Last week’s Suffolk poll showing the race between Elizabeth Warren and Scott Brown to be a dead heat, and that the vast majority of voters don’t care about the kerfuffle over Warren’s heritage, was no fluke (nor, for that matter, was the Rasmussen poll that came out about 10 days after the whole business began). Two new polls announced today, one from the Globe and one from the Springfield Republican, show the same thing: the race is incredibly close and seems likely to remain so for the foreseeable future.
The results, in brief:
Globe poll (University of New Hampshire Survey Center): Brown 39, Warren 37, undecided 23, someone else 2. (The last time the Globe polled the race, in March, the result was virtually the same: Brown 37, Warren 35.) Of voters with some familiarity over the heritage issue, 72% say it will not affect their vote.

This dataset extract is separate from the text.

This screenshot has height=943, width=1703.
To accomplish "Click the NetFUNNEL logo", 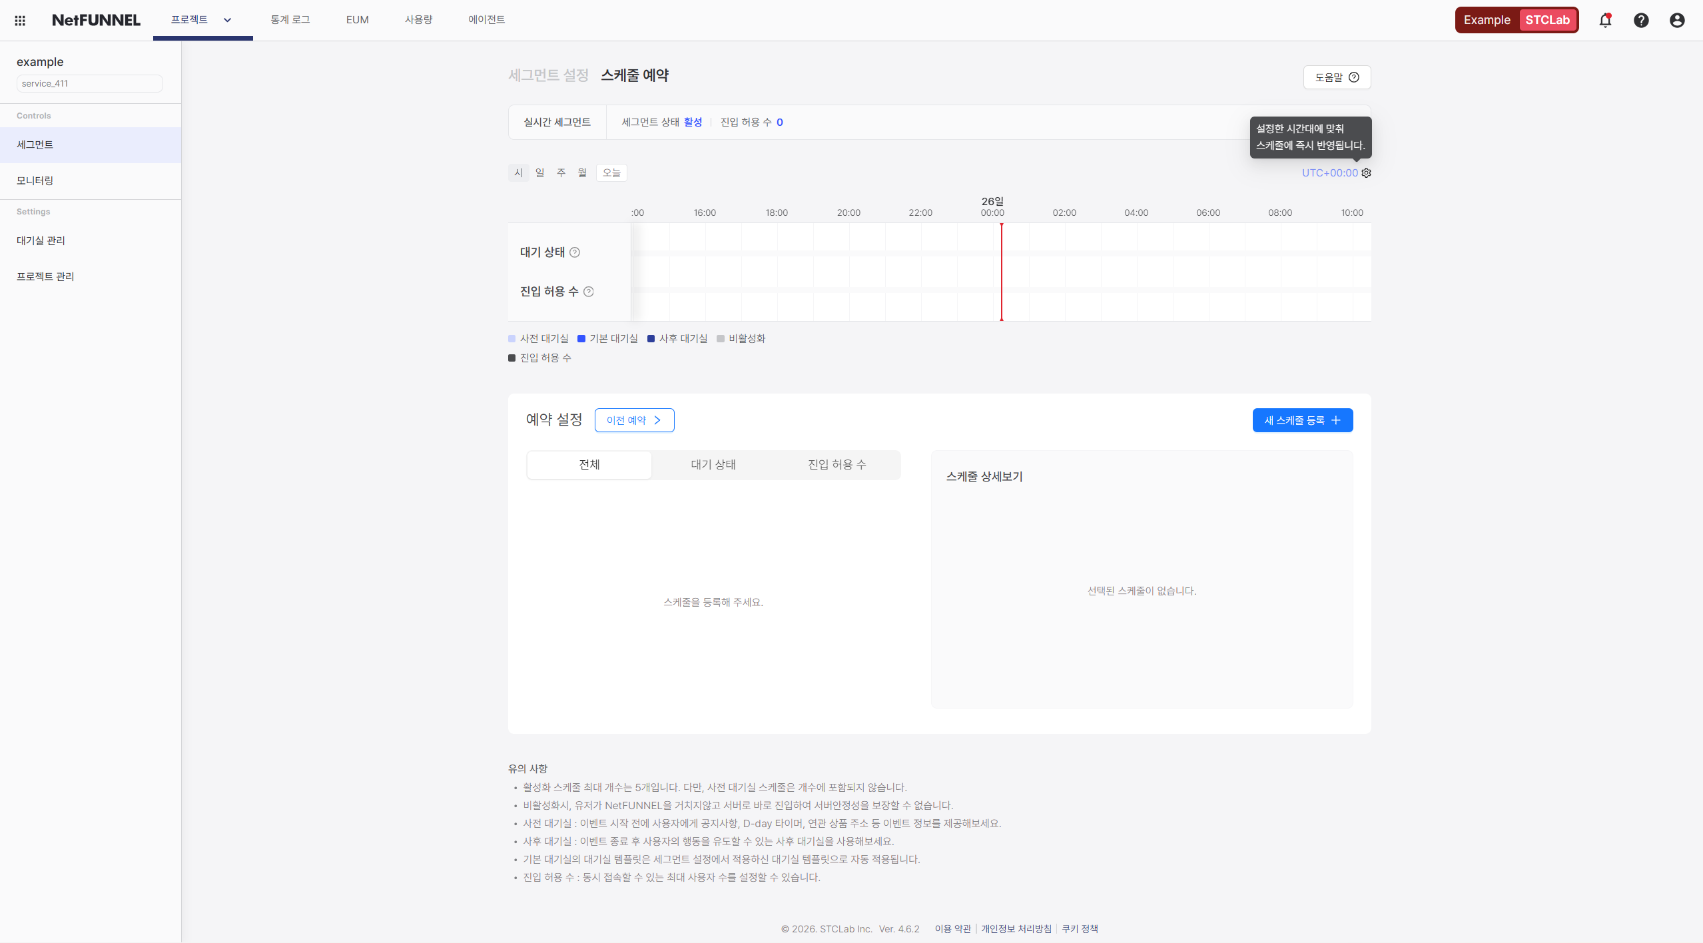I will coord(96,19).
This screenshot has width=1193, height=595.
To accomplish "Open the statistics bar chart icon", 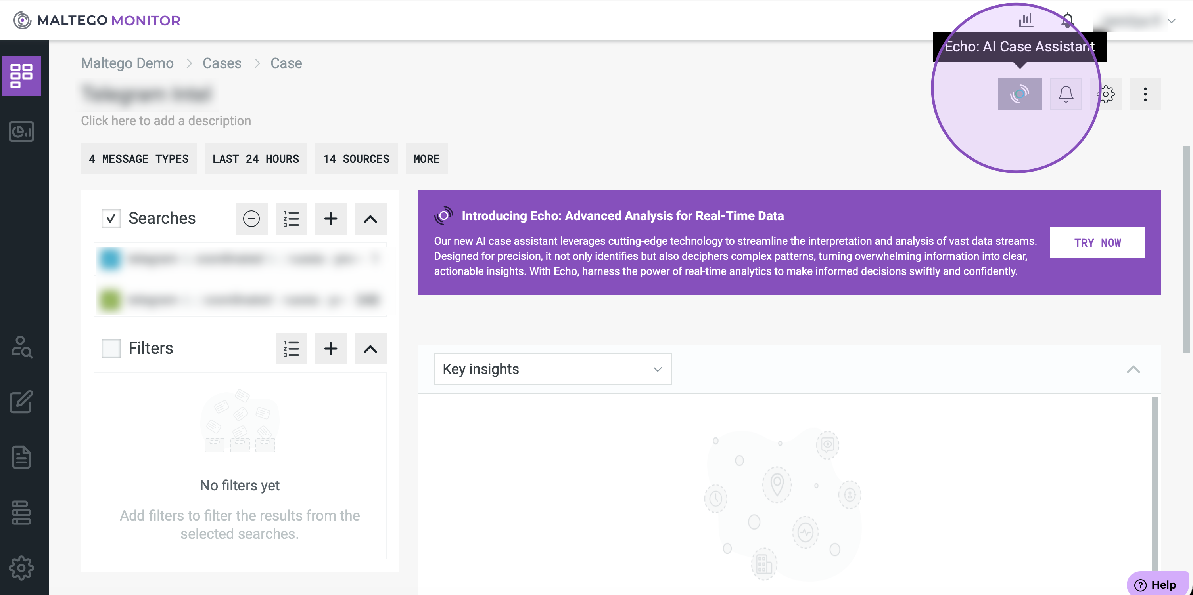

Springfield Republican poll (Western New England University Polling Institute): Warren 45, Brown 43, undecided 11. (The last time this organization polled the race, in February, Brown was ahead 49-41.) This poll did not specifically ask about the heritage issue, but it did ask voters to say what they thought the most important issue in the race was. The largest number (39%) identified economic issues; “only one of the registered voters in the survey specifically cited the controversy surrounding Warren’s ancestry as the most important issue.”
One of the really interesting things about these recent polls is that two of them (Suffolk and Western New England) had Brown up 8-9 points a couple of months ago, but now are showing dead heat. Rasmussen, too, had Brown up 5 at the beginning of March, but has shown the race tied in its two subsequent polls. In light of the unrelenting media obsession with Warren’s heritage, that is remarkable. Also significant is that in none of these polls is Brown over 50%. The trend, overall, is that Brown is stagnant, and Warren is making slow progress against him.
To be sure, there are warning signs for Team Warren in these polls. Brown’s favorability ratings remain quite high; Warren’s are also good, but the unfav numbers are creeping upward. This is to be expected as a previously-largely-unknown candidate becomes better known to the public, particularly given the media’s unfortunate obsession with what Warren’s parents told her about her forebears decades ago. Still, it’s something to keep an eye on.